También celebran el día 26 de noviembre, que es San Esteban y tienen tradición de celebrarlo en su país. Reconoce Michael que «esos son los días más importantes de la Navidad, porque tanto la Nochevieja como el año nuevo se celebra, pero de una forma muy diferente a como se hace en España».

En relación a la gastronomía, Michael propone de entrante la sopa de calabaza, «que suele ser el plato con el que damos comienzo al almuerzo navideño en mi casa». También hay familias que degustan una sopa de marisco.

sopa de calabaza

Sopa de calabaza

Eso sí el plato estrella en Irlanda el día de Navidad es el pavo asado al horno, que se sirve con patatas asadas, coles de bruselas, zanahorias en bechamel y una salsa de vino tinto.

Pavo asado al horno

Pavo asado al horno

«Para cocinar el pavo al horno es importante dar suficiente tiempo para hacerse, en torno a 4 o 5 horas a 180 grados. Es necesario cubrirlo con papel de plata para que no se queme la piel. Y por último, hay que destacar que la salsa se hace con los jugos del pavo en una reducción con vino tinto, las verduras son al vapor para que no pierdan sus propiedades nutritivas y las patatas se cocinan también al horno con el pavo», apunta.

En relación al postre, Michael establece que en su casa se suele degustar la tarta de manzana casera con helado. En este caso se elabora con manzanas amargas, azúcar y un hojaldre hecho de mantequilla y harina. Finalmente se hornea durante 50 minutos. Pero cada casa tiene sus preferencias, asegura.

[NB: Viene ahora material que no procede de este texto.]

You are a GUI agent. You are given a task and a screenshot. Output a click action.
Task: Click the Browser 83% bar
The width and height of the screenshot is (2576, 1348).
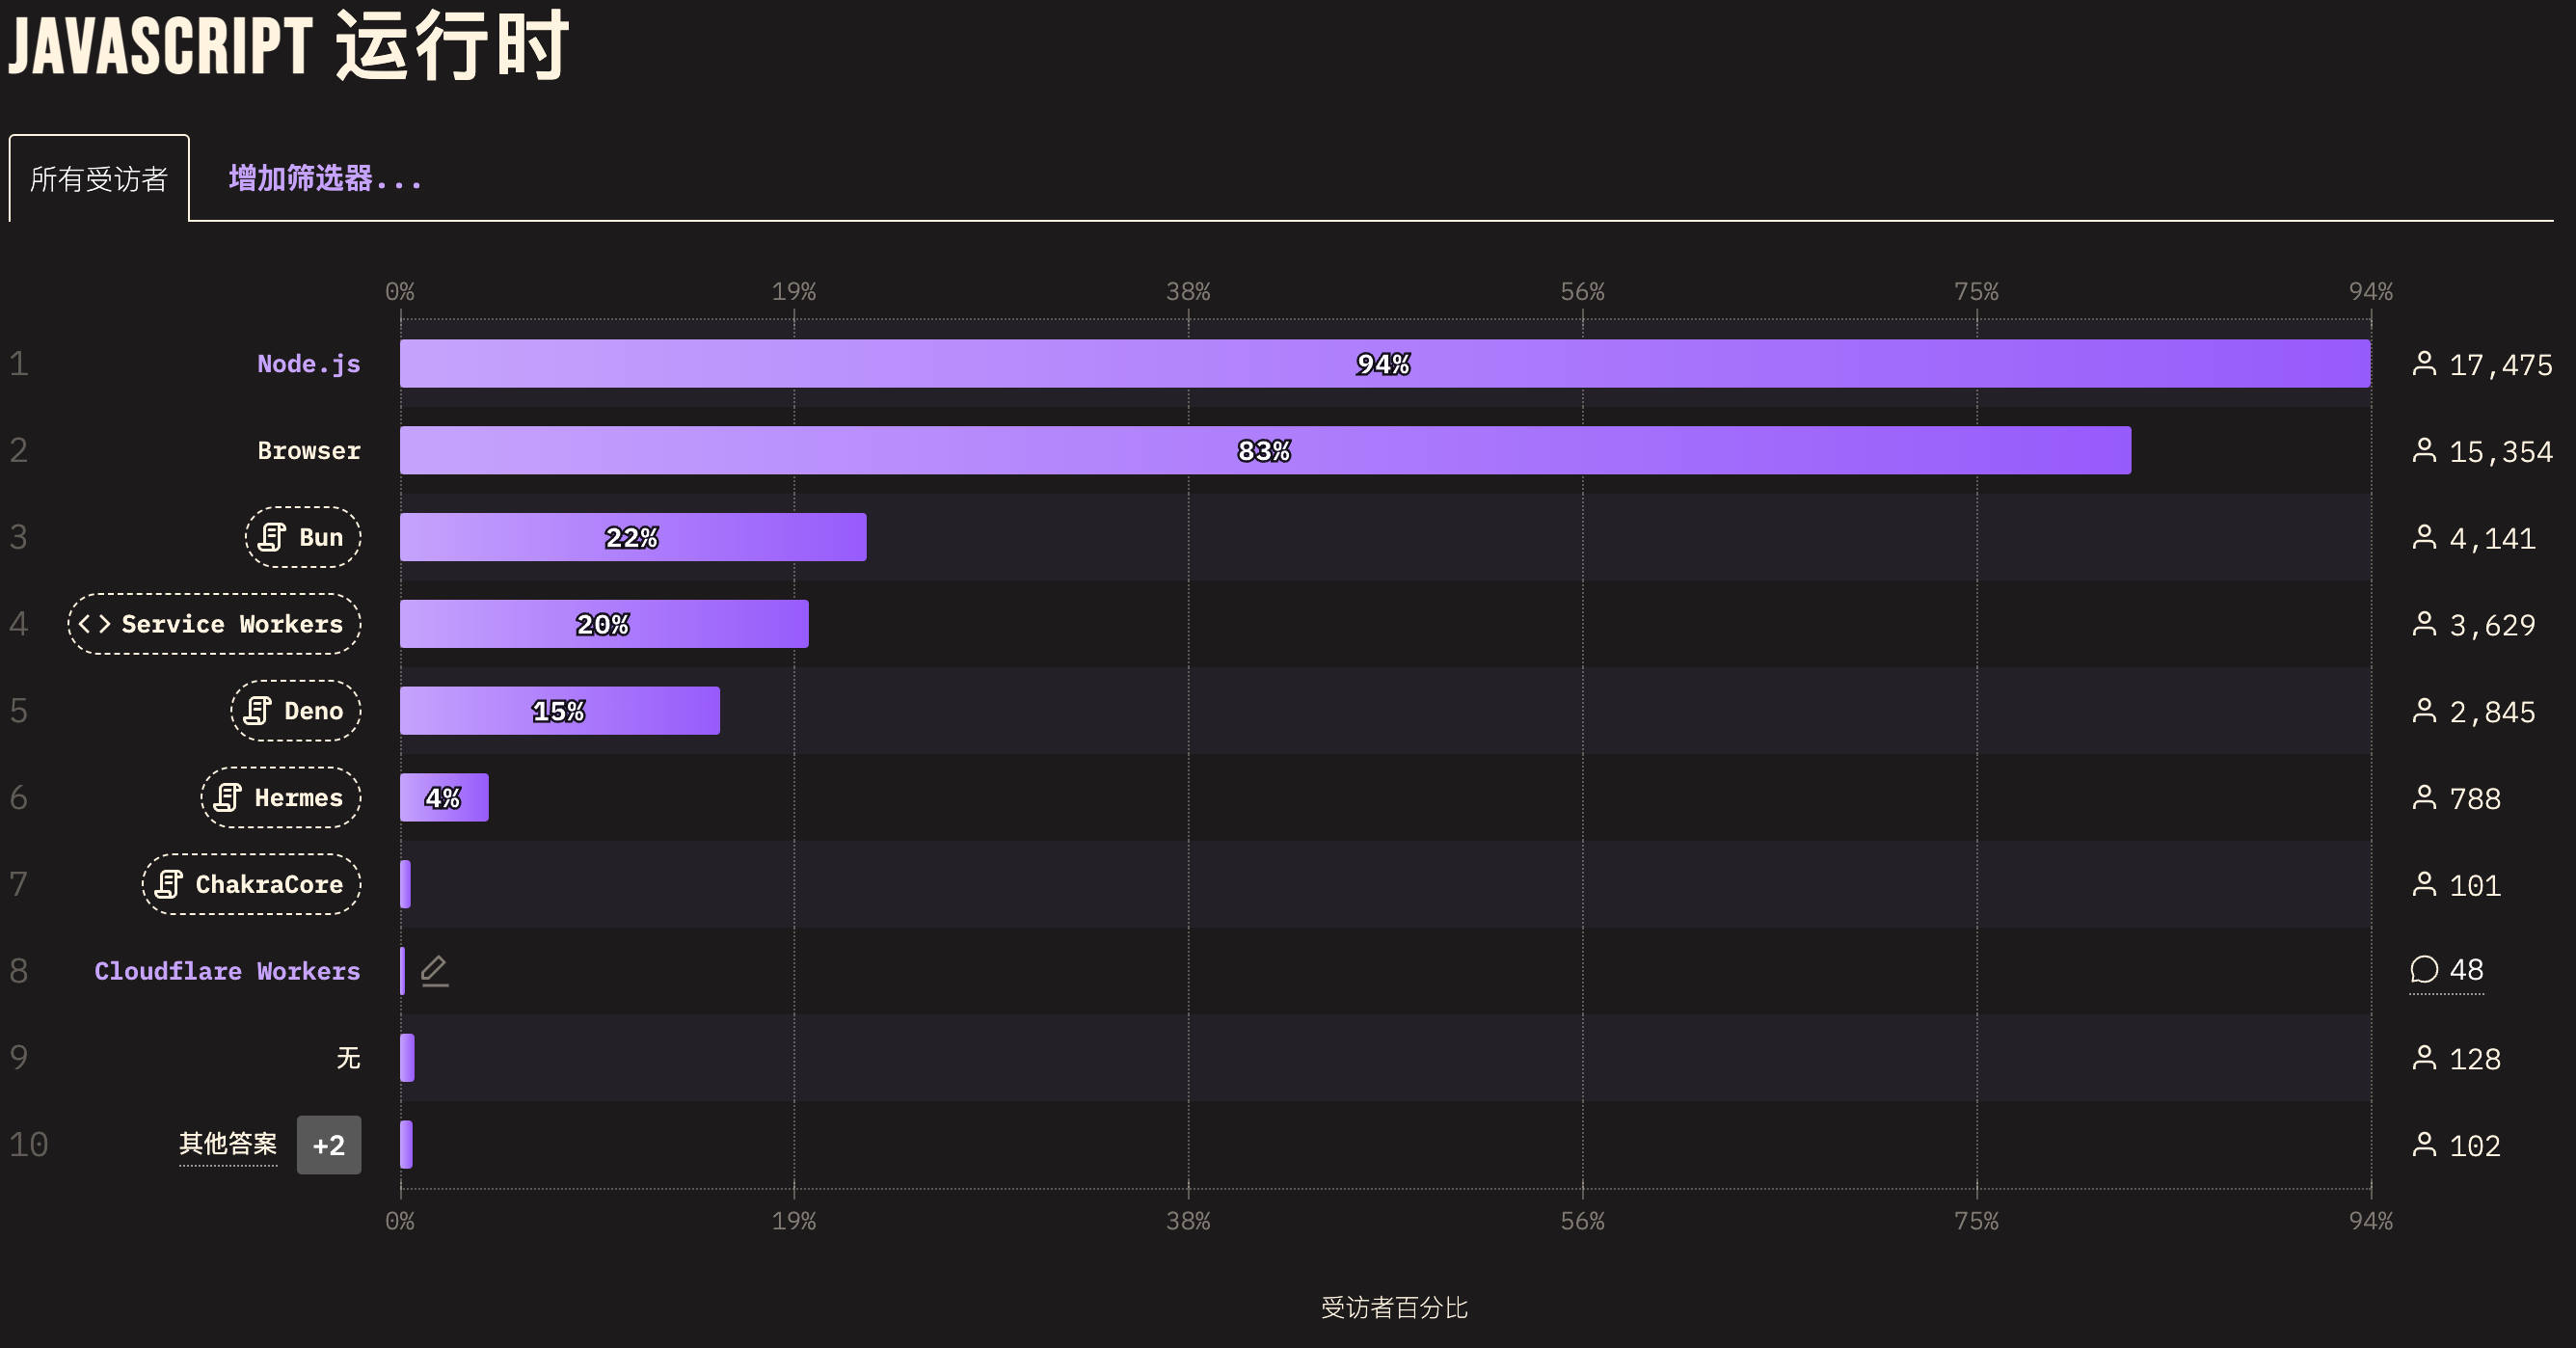pyautogui.click(x=1265, y=451)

Sopa de calabaza y pavo al horno

Sopa de calabaza y pavo al horno

Todos y cada uno de los platos, comenta Michael, los ofrecen el día de Navidad en su establecimiento de la calle Adriano, 34: «Vienen muchos clientes extranjeros a pasar la Navidad en Sevilla y buscan un lugar para comer. No es necesario hacer una reserva, pero si se hace, mejor».

En cualquier caso, es evidente que hace ya mucho tiempo que, en materia de gastronomía, las fronteras han desaparecido y las influencias de otras cocinas se hacen sentir en la nuestra. En España somos muy dados a «importar» tradiciones de otros países y estos lugares, entre otros muchos, nos ayudan a comprender y a vivir sin salir de Sevilla cómo son las Navidades fuera de nuestras fronteras.